Regulating from Local Electron Density to Adsorption Energy of COF-based Single Copper Sites for Highly Efficient Fenton-like Photo-oxidation

Abstract

Highly efficient single-atom catalysts (SACs) hold great potential for promoting peroxymonosulfate (PMS) activation to facilitate organic pollutant degradation but remain a challenge to precisely regulate and enhance their catalytic efficiency. Here, single Cu atom catalysts anchored on a series of ketoenamine-based covalent organic frameworks (COFs) were developed as PMS activators via a facile dielectric barrier discharge (DBD) plasma and wet chemical method. Based on the systematic engineering of photoelectric structure at the molecular level, the charge distribution was precisely regulated by introducing different functional groups (Cu@TpPa-X, X= -(CH3)2, -H, -CN). Among the obtained materials, Cu@TpPa-(CH3)2 possesses the best photocatalytic capability, the mineralization (90%) of carbamazepine (CBZ) and the reaction rate constant (0.322 min-1) are comparable to those of the most advanced photocatalysts.

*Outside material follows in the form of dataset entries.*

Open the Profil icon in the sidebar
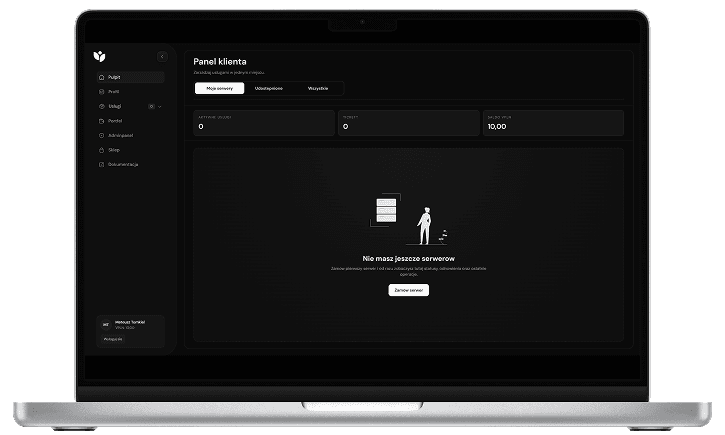Screen dimensions: 725x435 [101, 91]
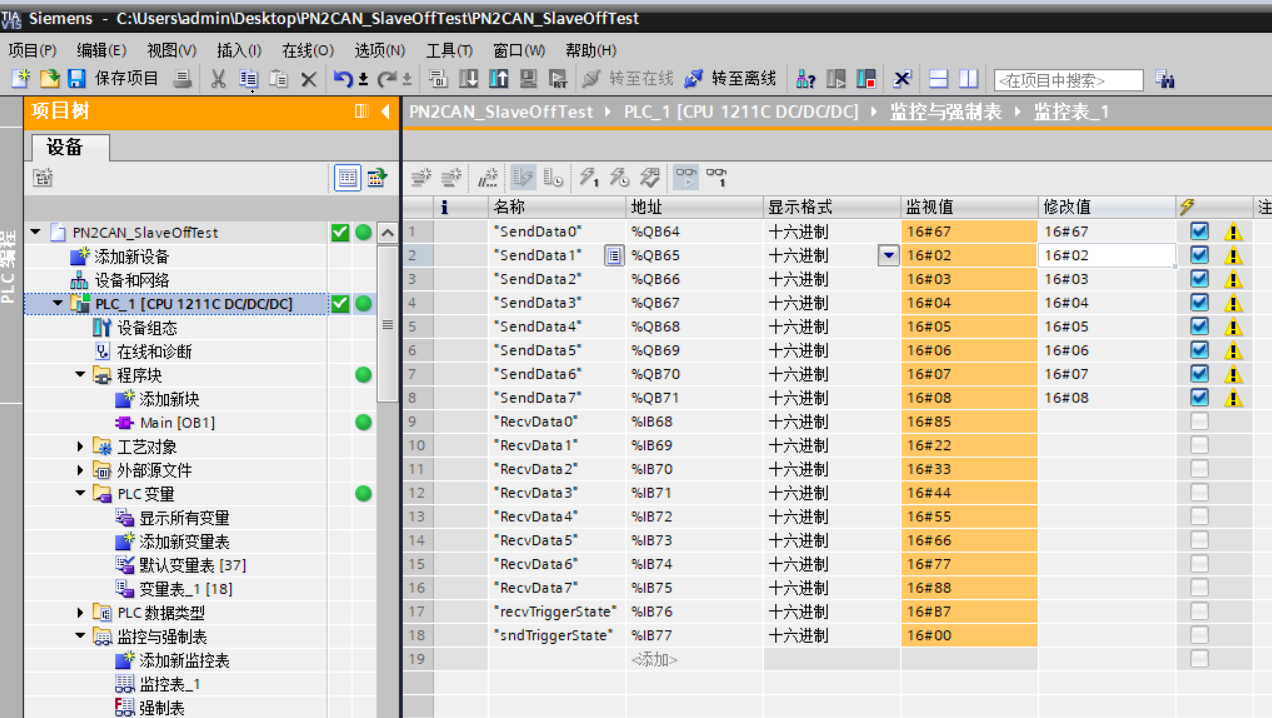Image resolution: width=1272 pixels, height=718 pixels.
Task: Click the save project disk icon
Action: [x=77, y=79]
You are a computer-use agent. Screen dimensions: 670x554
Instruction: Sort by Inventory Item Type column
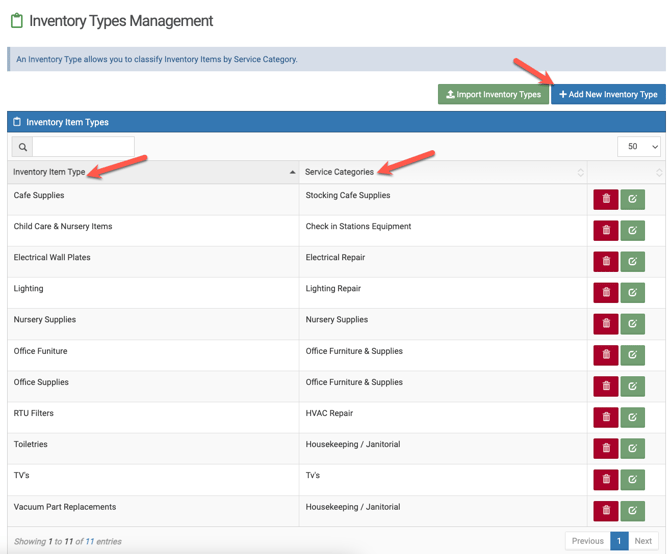pos(152,172)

Experiments and calculations demonstrate that the introduction of individual metal atoms increases the electron density at the active center, and electron-donating groups accelerate the transfer of photogenerated carriers and improve the PMS adsorption to the material, which significantly improves the overall oxidation and mineralization kinetics. This work pioneers a novel approach for tailoring high-efficiency COFs-based SACs, thus broadening their potential applications in photo-catalysis.